Despite there being places where it can be recycled and reused, a lot of plastic is being used every day, and a lot of that is ending up in the oceans, or anywhere else it shouldn’t be.
As conscious citizens of the world, we must reduce pollution from our landfills. And to do that, it’s important to note which plastics can be recycled before you throw them in the recycle bins.
This article discusses what types of plastics can be recycled and that isn’t, and how should you dispose of them.
PETE (Polyethylene Terephthalate)
This is usually found in bottles and cans (such as those used for water, soda, and juice). However, it can also be found in kitchen items such as food packaging, reusable fabric wraps, cutlery storage containers, and toy packaging.
You’ll need to cut the plastic into small enough pieces before recycling. PETE can also be made into rigid foams that are used for shipping boxes. Unfortunately, PETE is not recyclable because it can’t be melted down again once melted down incorrectly.
HDPE (High-Density Polyethylene)
This usually white. It can be found in milk bottles, water bottles, juice bottles, detergent bottles, grocery bags, clothing, and shopping bags. You can throw these containers after rinsing them with water.
LDPE (Low-Density Polyethylene)
LDPE is usually gray or black. It’s found in shrink wrap, plastic bags, and some tubing. Again, you’ll need to cut the plastic into small enough pieces before recycling.
PP is usually transparent in color and used for food containers such as yogurt tubs or syrup bottles and straws for flexible kinds.
It’s not recyclable because it can’t be melted down again if melted incorrectly in the first place, but like all food containers, they should be rinsed before throwing into the recycling bin.
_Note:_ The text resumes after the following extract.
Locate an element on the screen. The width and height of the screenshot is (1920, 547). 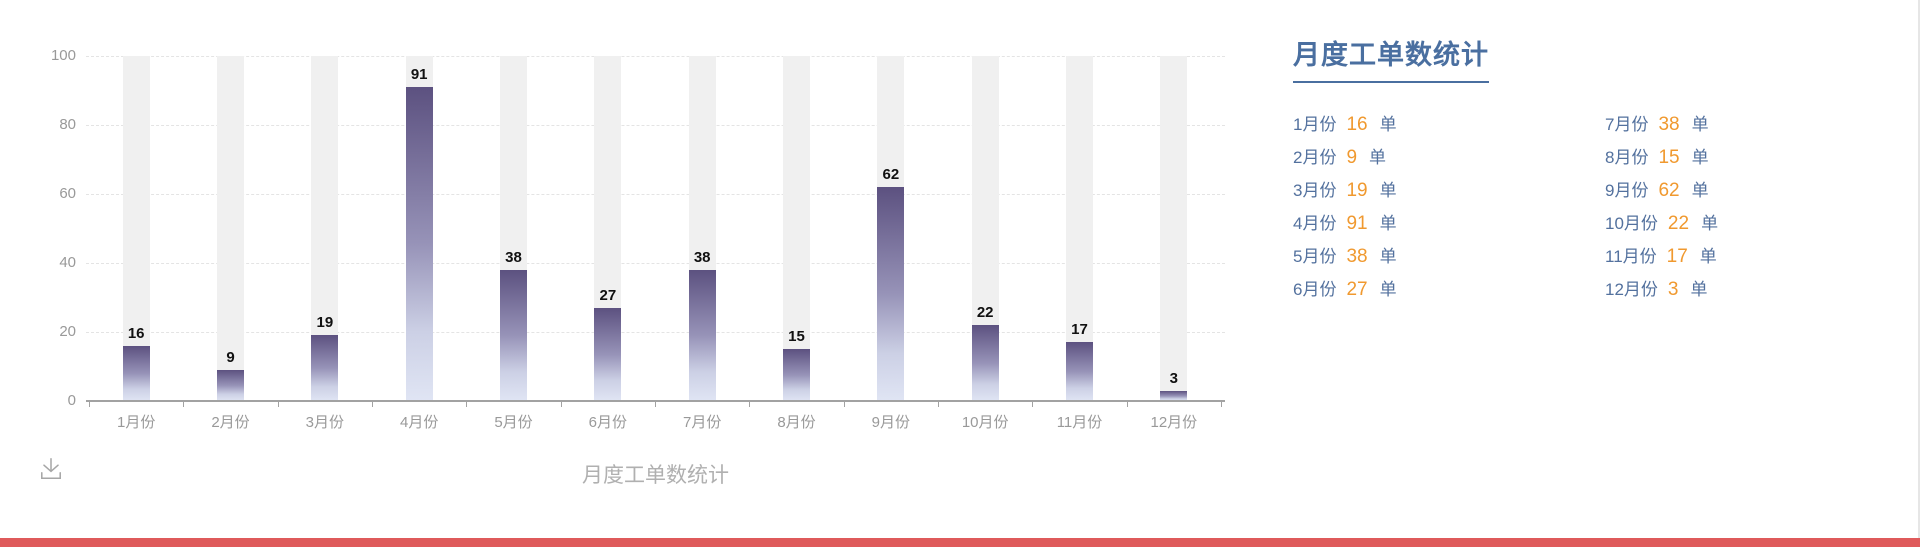
x-axis-label-7月份: 7月份 is located at coordinates (702, 422).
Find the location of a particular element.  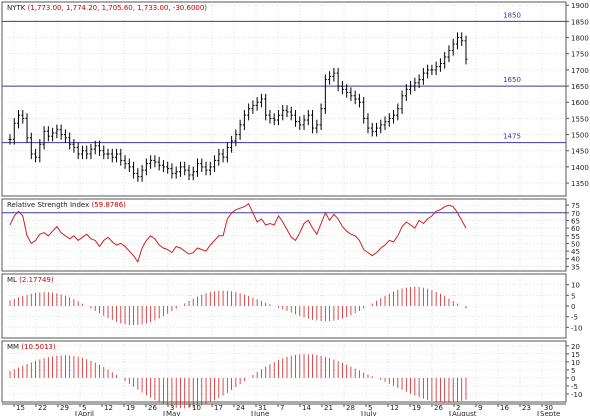

x-tick-label-13: 14 is located at coordinates (306, 408).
This is also transparent and used for straightforward plastic food and drink containers. It comprises two parts: a challenging part called the main crystal, and a softer part called the core.
The core gives flexibility when pressed into 3D shapes, and this is where it gets recycled into new bottles, jars, and food storage containers.
The main crystal must remain intact to help keep the PC plastic rigid. PC can be recycled again using a heat-shrink technique or placed in some oven to soften it before recycling.
PS is usually blue or green. It’s used for packing boxes, food containers, and non-recyclable packing materials such as Styrofoam peanuts or foam coffee cups. It contains styrene monomers which are harmful to the environment but not to you personally.
TR (Thermoplastic polyester)
This is used in food and drink packagings, such as the pouches of ketchup, mustard, and other sauces. It is also used in other plastics such as paint tins and some car parts. In addition, it can be recycled into new products.
TPE is white, hard to differentiate from PET except by its melting point, which is higher at about 135 °C than PET’s 100 °C. It has many uses, such as food packaging, drink bottles, car parts, and insulation material for machinery.
It can be recycled into new products by incineration or high-temperature shredding, or plastic recycling plants.